### MATERIAL PROVIDED
▬▬▬

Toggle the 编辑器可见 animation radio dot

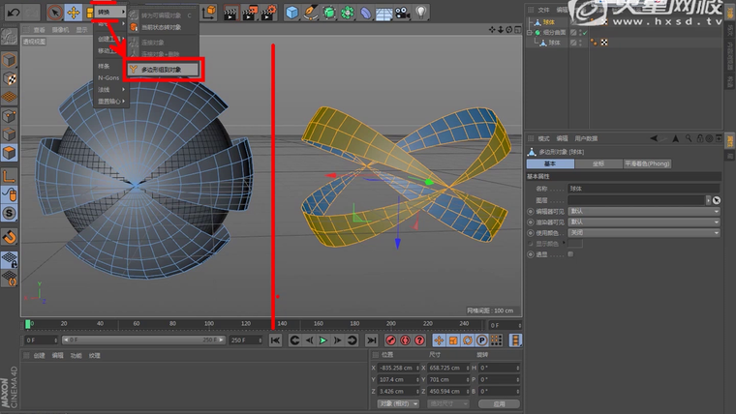(x=530, y=211)

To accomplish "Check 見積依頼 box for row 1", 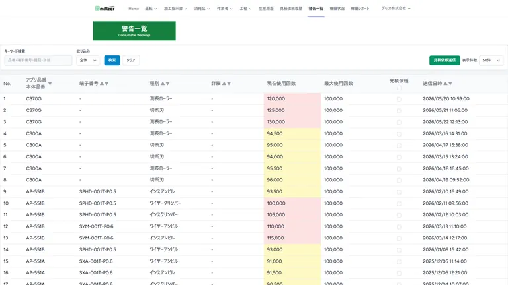I will (x=399, y=99).
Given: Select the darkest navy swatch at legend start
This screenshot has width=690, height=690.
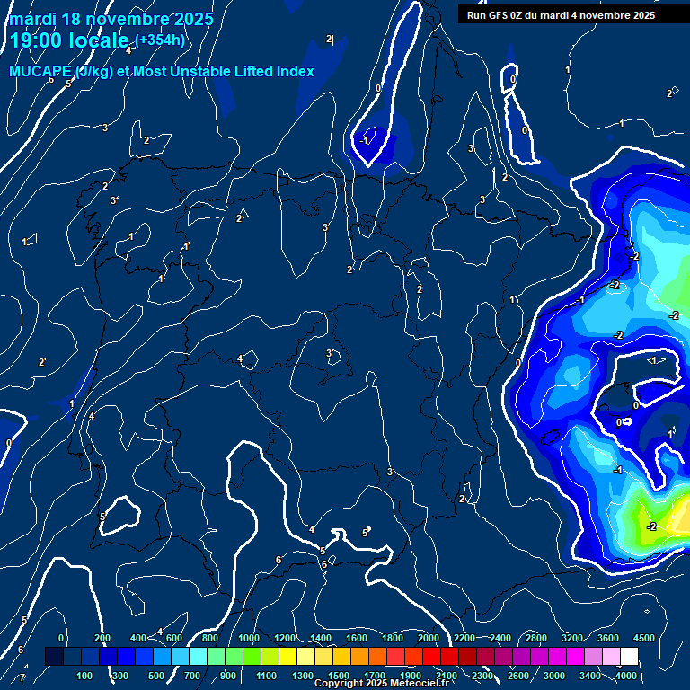Looking at the screenshot, I should pyautogui.click(x=54, y=657).
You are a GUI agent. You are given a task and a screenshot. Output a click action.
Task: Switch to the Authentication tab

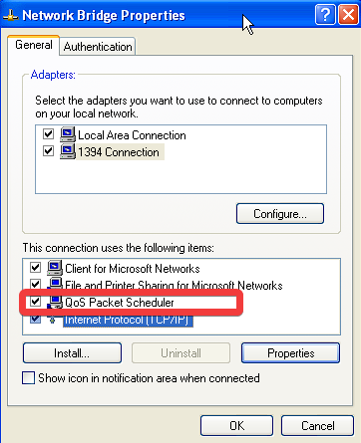click(98, 47)
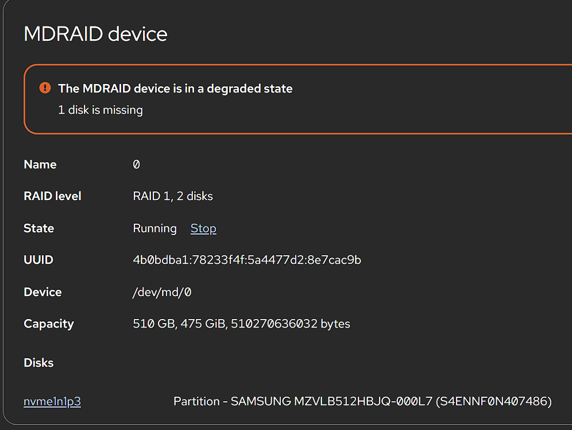Stop the running MDRAID device

pos(203,228)
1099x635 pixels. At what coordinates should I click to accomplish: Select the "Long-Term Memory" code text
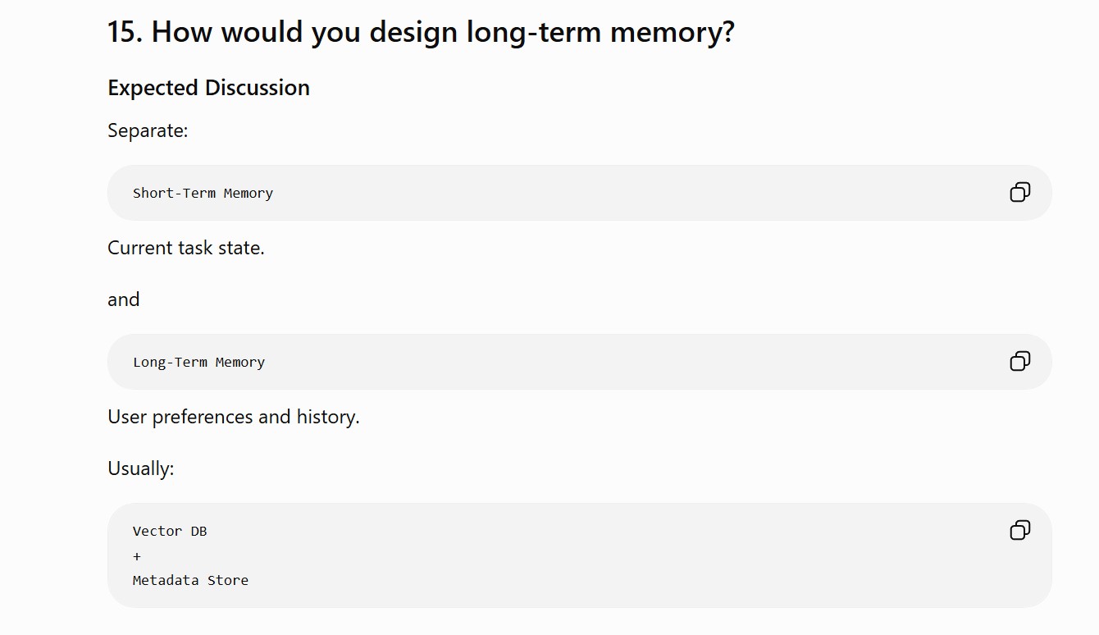pyautogui.click(x=198, y=362)
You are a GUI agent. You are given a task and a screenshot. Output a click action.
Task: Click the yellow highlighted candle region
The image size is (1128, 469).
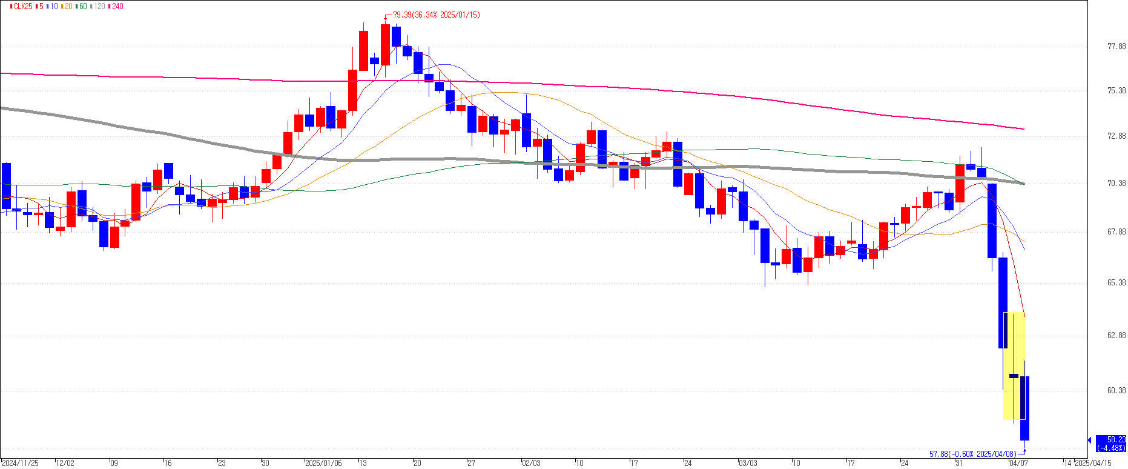(1014, 366)
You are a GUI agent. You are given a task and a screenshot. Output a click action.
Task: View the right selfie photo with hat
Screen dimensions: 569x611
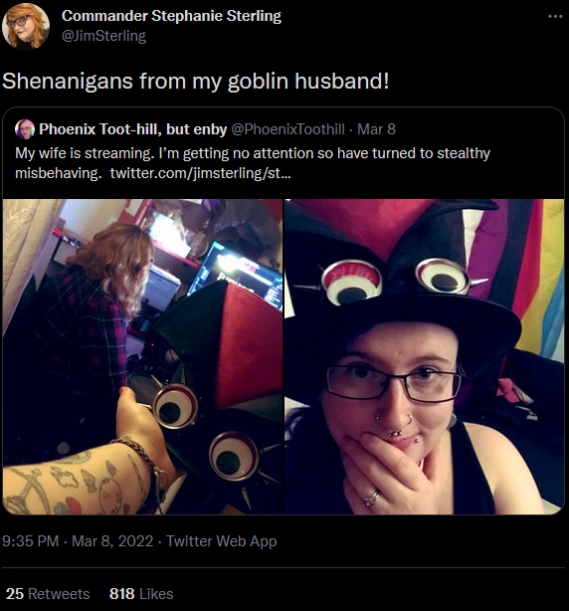tap(424, 356)
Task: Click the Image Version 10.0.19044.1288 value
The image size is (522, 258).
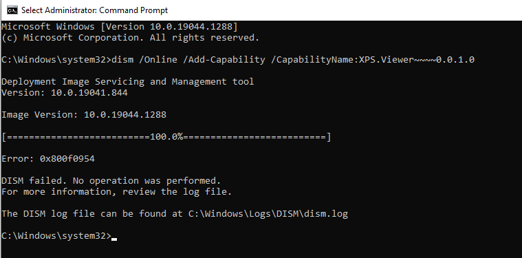Action: (125, 115)
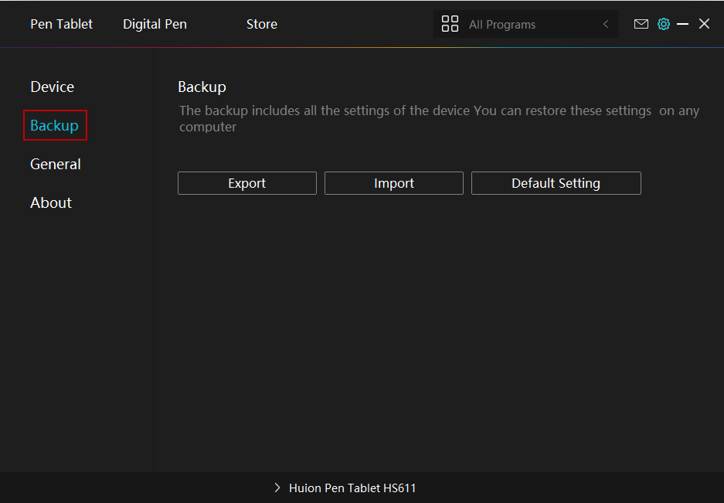Click the settings gear icon
Image resolution: width=724 pixels, height=503 pixels.
pos(663,24)
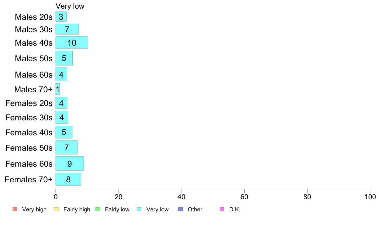Click the D.K. magenta legend swatch
The image size is (379, 235).
point(222,209)
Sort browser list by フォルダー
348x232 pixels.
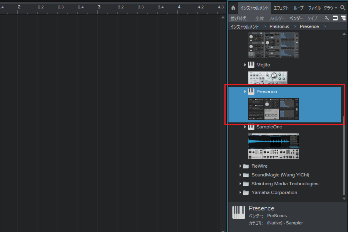click(276, 18)
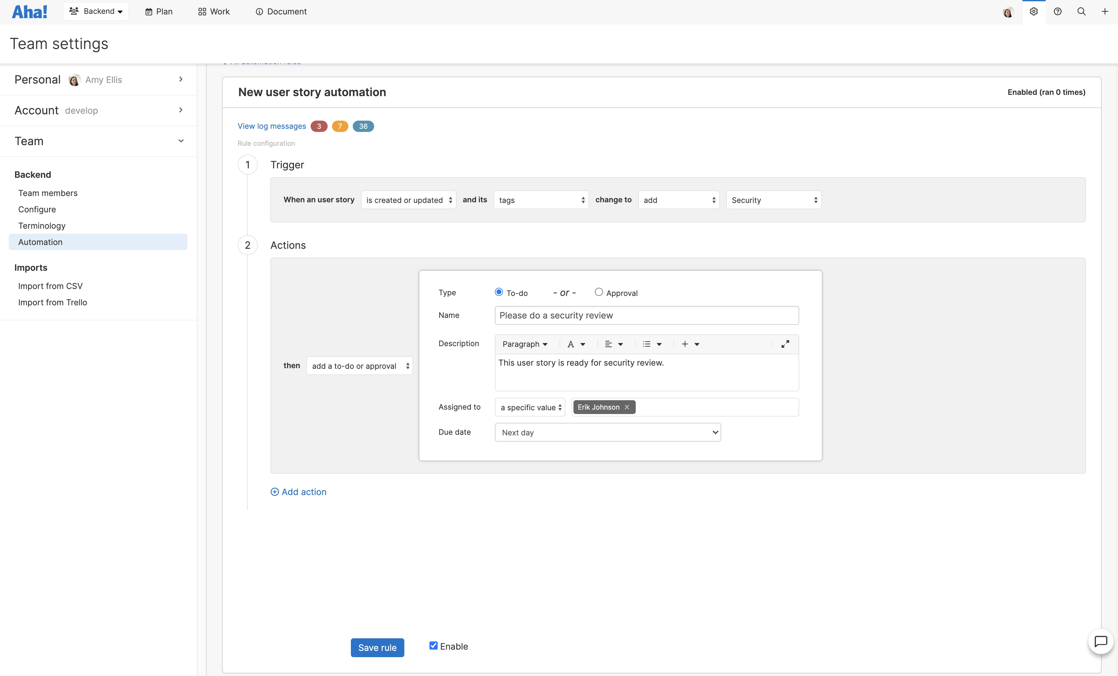Open the Security tag dropdown

(774, 200)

▬▬▬

### DIRECTIONS FOR THIS TASK
Set down the rows above from the line with "Task: Click the Image" up to and including the last line of the rows, reproducing each line exactly as given and leaving the pictures out of the answer.

### RIGHT ANSWER
Task: Click the Image Version 10.0.19044.1288 value
The image size is (522, 258).
Action: (125, 115)
Click the settings gear icon
Image resolution: width=724 pixels, height=503 pixels.
pos(663,24)
Click the D.K. magenta legend swatch
The image size is (379, 235).
point(222,209)
Sort browser list by フォルダー
348x232 pixels.
click(276, 18)
Open the Security tag dropdown

(774, 200)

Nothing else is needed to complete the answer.